As a private company, Chick-fil-A does not have a credit rating. It does have a cap rate of 4.3%, signaling that it’s a stable investment that you can expect a consistent return from. 

Advance Auto Parts

While many Advance Auto Parts locations offer NN leases, the company is beginning to transition to an NNN model. They specialize in aftermarket auto parts needs for both domestic and imported vehicles. The average sale price for a store is $1,840,000 for 6,000 to 7,000 square feet on a lot between 0.7 and 1.0 acres. 

With lease terms ranging from 5 years to 15 years, Advance Auto Parts offers some variance. It has a BBB- credit rating from S&P Global Ratings, and it offers a 5.90% cap rate, meaning there’s potential for a higher return on investment if things go well. 


A well-established convenience store with corner locations that boast excellent access, 7-Eleven is an investment-grade tenant with strong credit and brand recognition. Its NNN leases are normally between 10 and 20 years in length. The price of buying a store averages $5,400,000, and their sizes range from 2,500 to 3,500 square feet. The lot size varies. 

View 7-Eleven NNN Properties For Sale

7-Eleven’s credit rating from S&P Global Ratings is impressive, coming in at an A-. The store has a 4.25% cap rate on average. 

Comparison Table

For this comparison table, we’ve five picked the NNN investment tenants from our list with the highest cap rates. While incrementally less stable, these tenants may bring in more return on investment (ROI) in the long run. 

NNN Investment Tenants With the Highest Cap Rates
Tenant Cap Rate Avg. Price Avg. Square Footage Credit Rating
FedEx 6.0% Varies Varies BBB
Advance Auto Parts 5.9% $1.84 M 6,000 - 7,000 BBB-
Family Dollar 5.75% $1.55 M 6,000 - 8,000 BBB
Dollar General 5.1% $1.92 M 9,000 - 10,000 BBB
Starbucks 5.1% $2.70 M 1,500 - 2,000 BBB+


Are NNN properties good investments?

Yes, NNN properties are often good commercial real estate investments. That’s because many of them are low-risk, leave minimal responsibilities to the landlord, and generate long-term passive income. 

What are the best triple-net lease tenants?

Some of the best triple lease tenants are FedEx, Advance Auto Parts, Family Dollar, Dollar General, and Starbucks. These companies offer attractive cap rates between 5% and 6% and all have attractive credit ratings per S&P Global Ratings. 

Can you negotiate a triple-net lease?

Tenants can negotiate a triple-net lease to make it more favorable. One of the key points tenants often want to negotiate is the base rental amount. If the tenant is responsible for all overhead with a NNN lease, they may want a lower base fee. 

Can a triple-net lease have a base year?

Triple-net leases cannot have a base year.

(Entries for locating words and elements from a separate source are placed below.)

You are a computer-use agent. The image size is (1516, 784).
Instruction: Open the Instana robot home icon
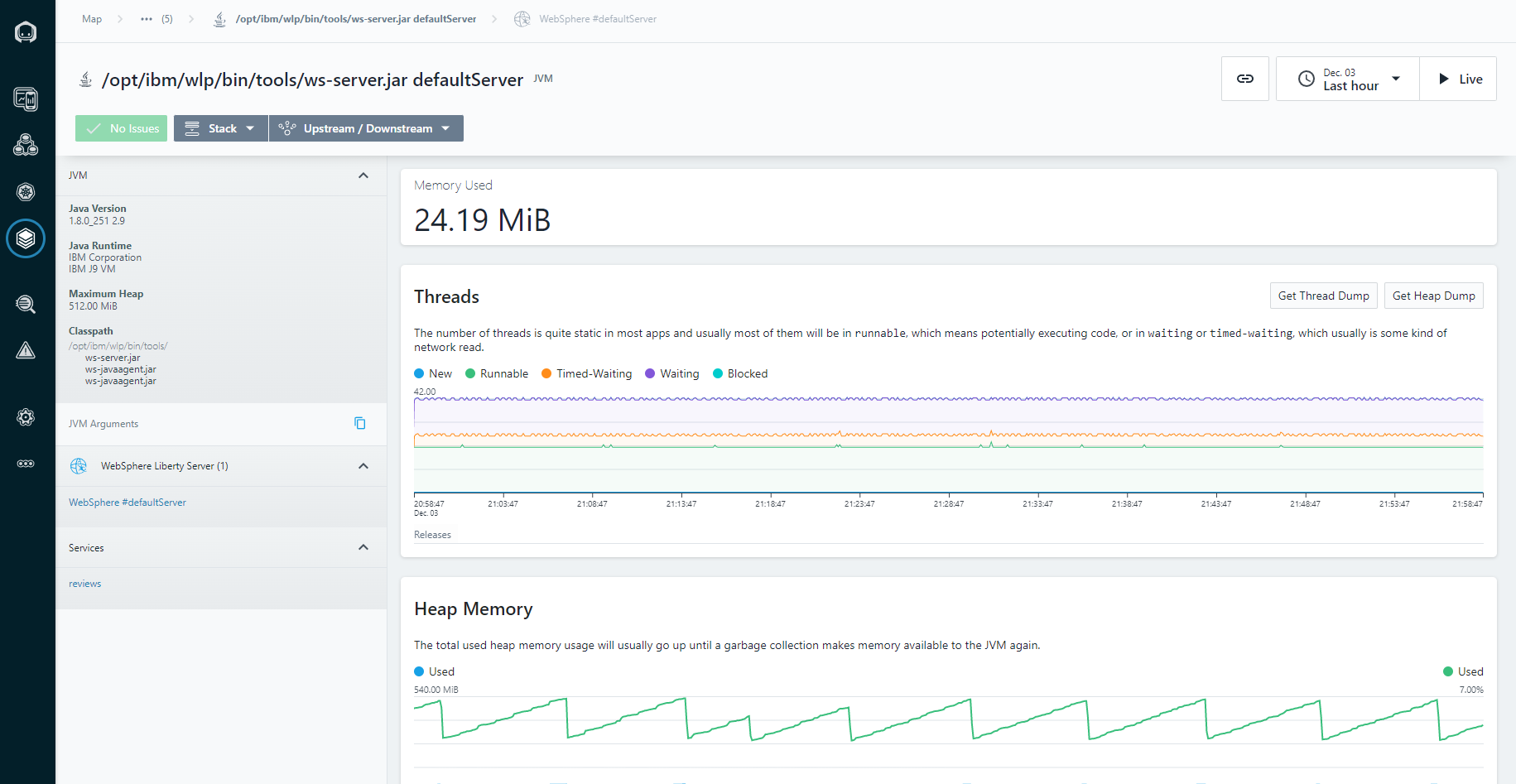tap(26, 32)
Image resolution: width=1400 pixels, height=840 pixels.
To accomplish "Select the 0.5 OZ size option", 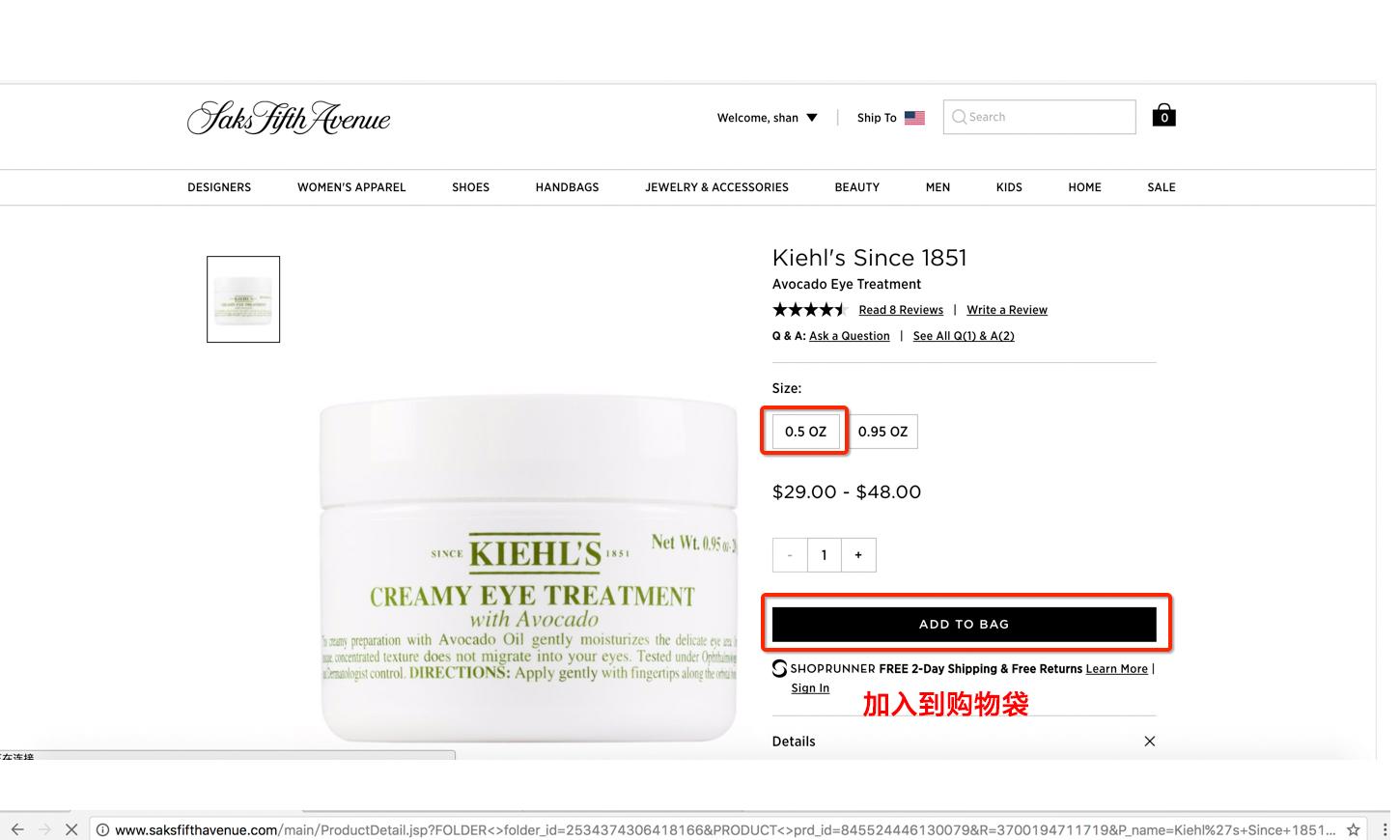I will 805,432.
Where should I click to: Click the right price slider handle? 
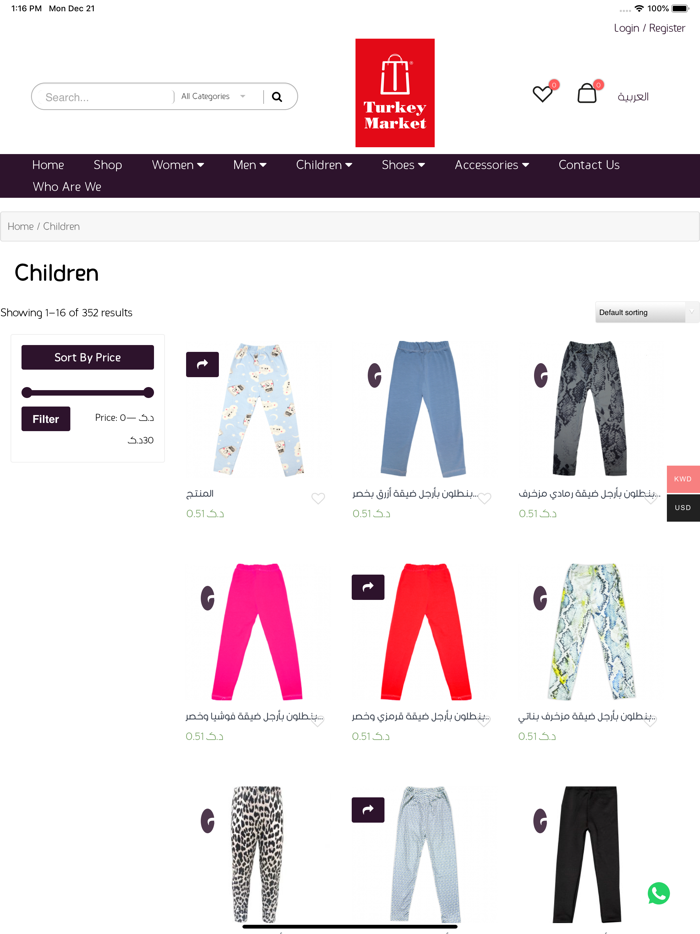149,392
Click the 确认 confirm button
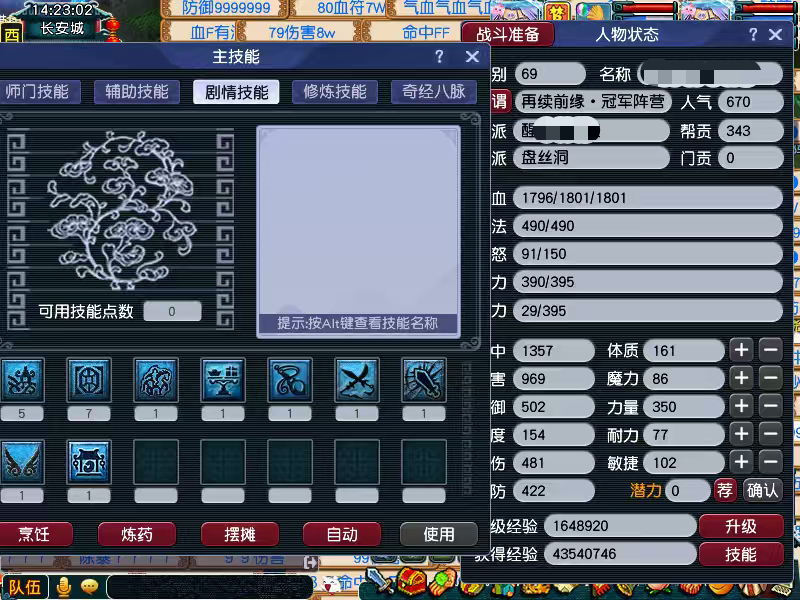800x600 pixels. tap(762, 490)
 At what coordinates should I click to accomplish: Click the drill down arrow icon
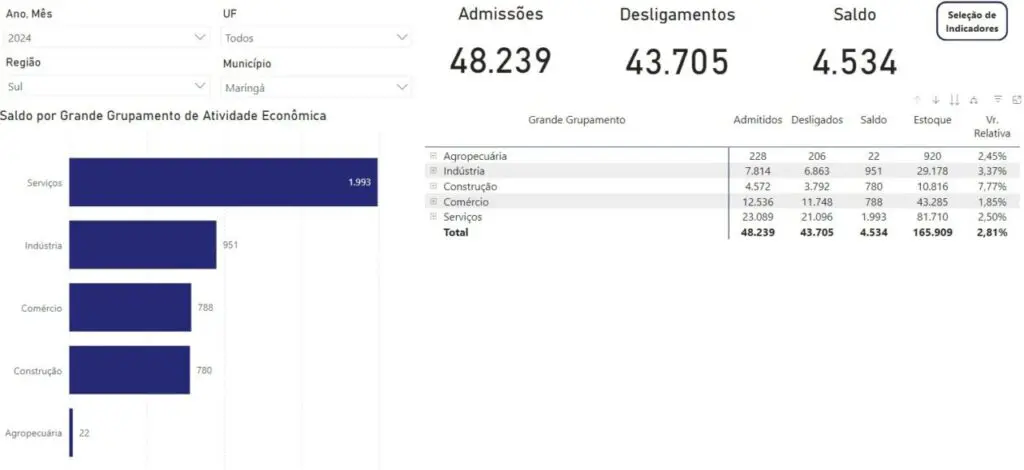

That’s because the base year is tied to discovering the monetary amount of expenses for property taxes, insurance, and maintenance. In NNN leases, the tenant is responsible for all of those costs.  

Can you get out of a triple net lease?

Triple-net leases that are bondable are often more difficult to get out of. But you can get out of a triple-net lease. Many companies have cancellation options in their leases on a yearly basis after the initial term of the lease.